Effect of mature lymphocytes and lymphotoxin on the development of the follicle-associated epithelium and M cells in mouse Peyer's patches

Background & Aims: Mechanisms regulating M-cell formation are still poorly understood, In vitro studies showed that lymphocytes trigger the conversion of enterocyte cell lines into M cell-like cells on coculture, whereas in vivo their role in M cell differentiation is still elusive. Our aim was first to examine Rag-1(-/-) mice, lacking B and T lymphocytes, for the presence of intestinal M cells, Second, we investigated the role of lymphotoxin alpha beta signaling on M-cell formation, given its pivotal role in the development of mouse Peyer's patches, Methods: Small intestines of Rag-1(-/-) mice, injected or not with soluble lymphotoxin beta receptor-immunoglobulin fusion protein, were analyzed morphologically using whole mount cytochemical staining, immunohistochemistry, and electron microscopy.
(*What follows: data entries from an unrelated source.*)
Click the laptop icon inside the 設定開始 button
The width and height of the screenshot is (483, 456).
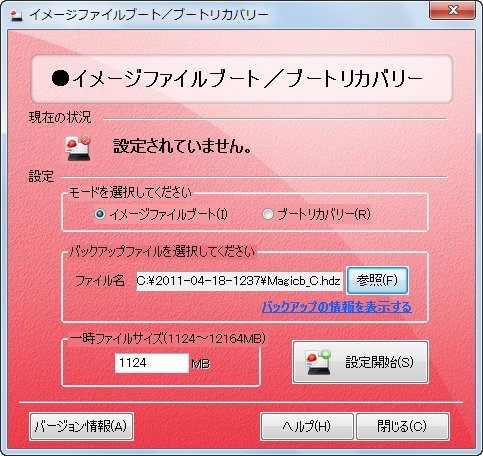[x=319, y=362]
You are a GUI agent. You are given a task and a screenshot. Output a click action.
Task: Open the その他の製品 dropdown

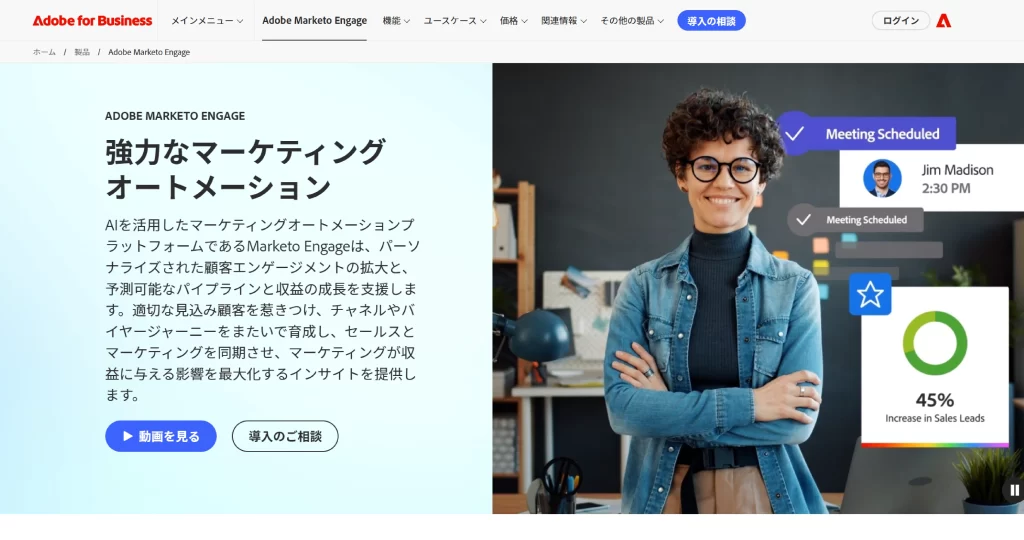632,21
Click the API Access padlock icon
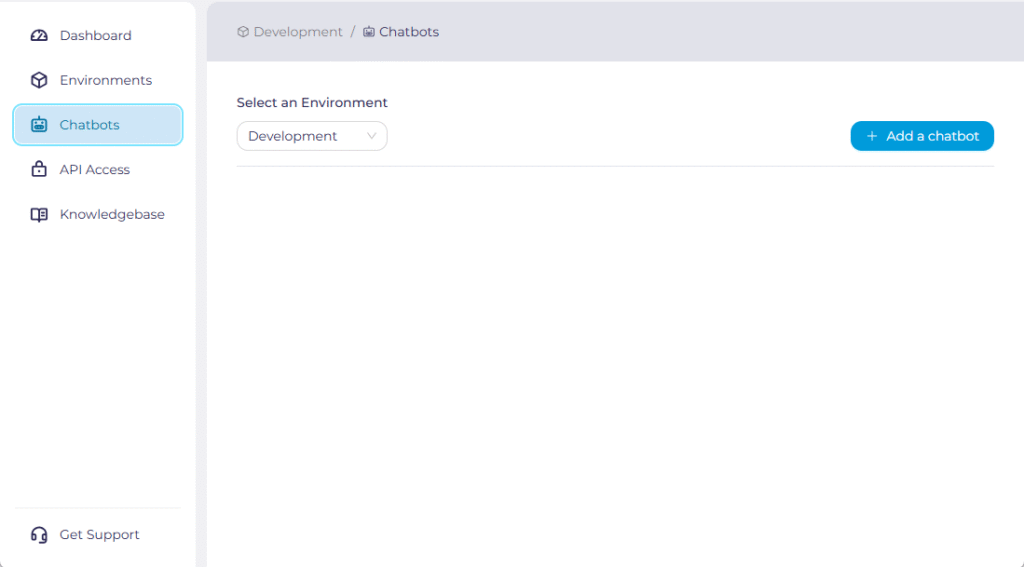The height and width of the screenshot is (567, 1024). pos(39,170)
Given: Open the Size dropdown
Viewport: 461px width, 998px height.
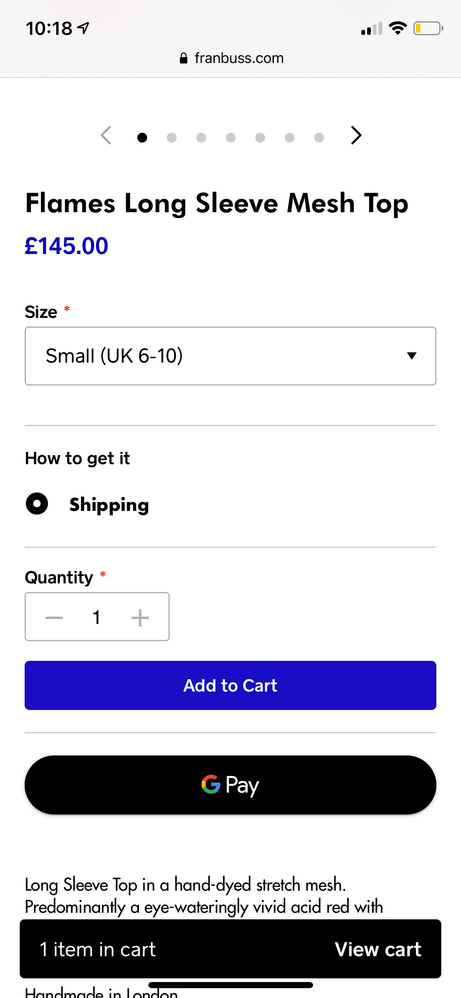Looking at the screenshot, I should (x=230, y=356).
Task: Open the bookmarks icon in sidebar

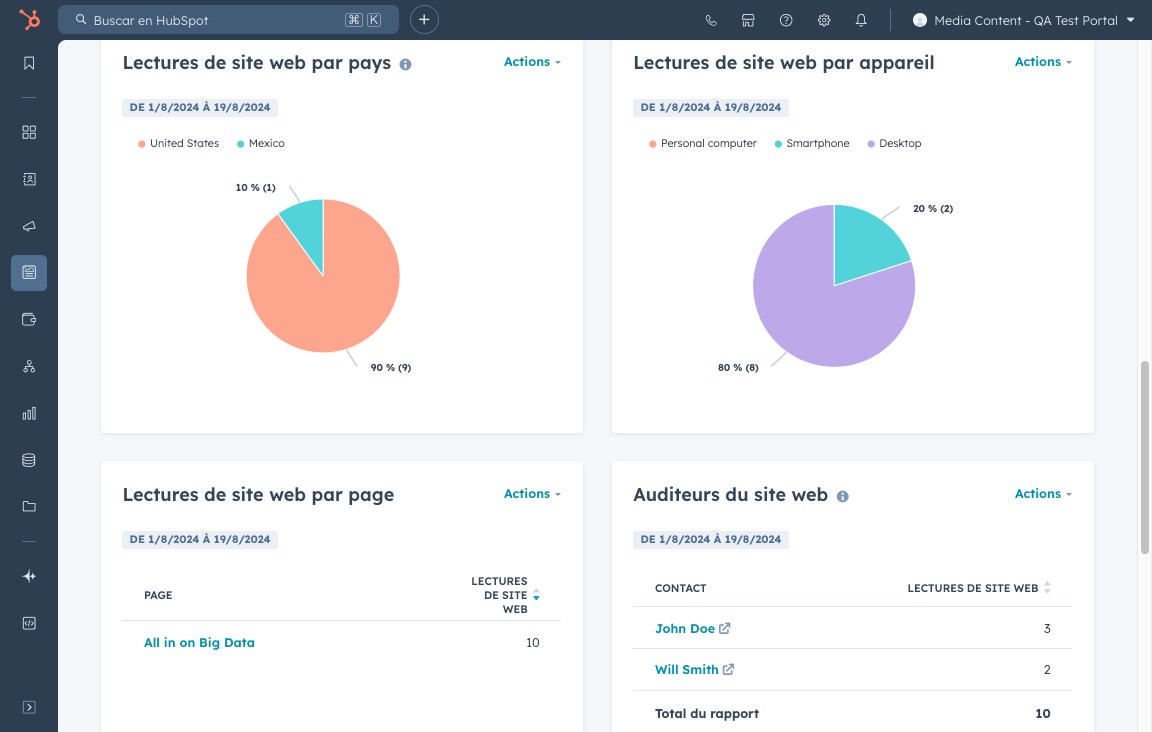Action: point(29,63)
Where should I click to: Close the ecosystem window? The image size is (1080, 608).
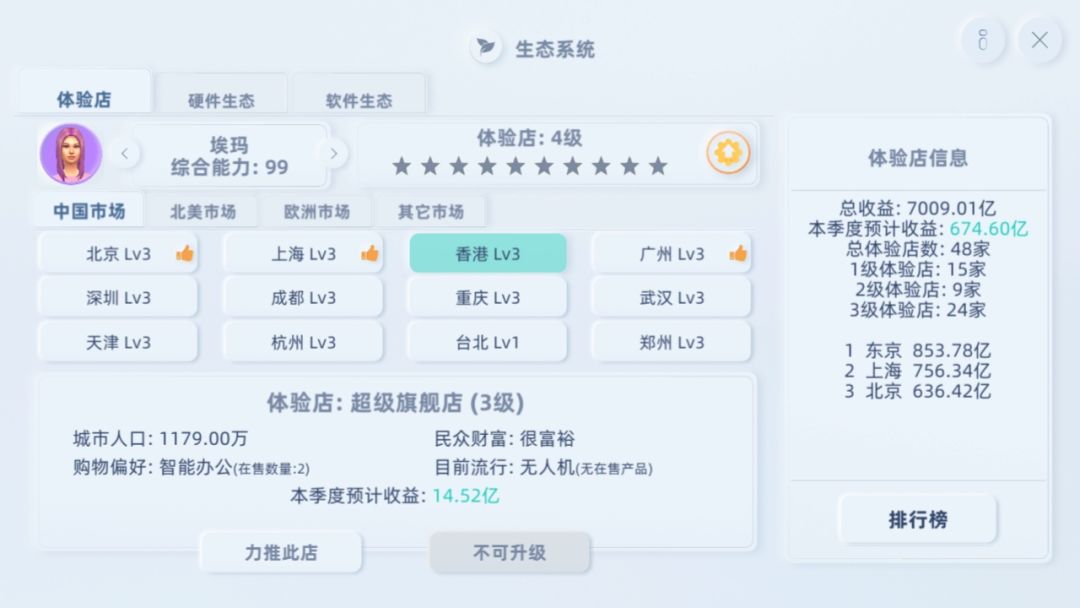[1039, 41]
Results: Small Peyer's patch-like aggregates were found in Rag 1(-/-) mice in normal number and location. The overlying epithelium of such aggregates was reduced in size but still harbored M cells, In vivo neutralization of lymphotoxin P-receptor signaling partially reduced the percentage of M cells. Conclusions: The absence of mature lymphocytes does not prevent the formation of M cells, indicating that the signaling molecules that support M-cell differentiation, such as lymphotoxin alpha beta, may also be supplied by non-B and non-T cells. Mature B lymphocytes, however, are required for the formation of a full-sized follicle-associated epithelium.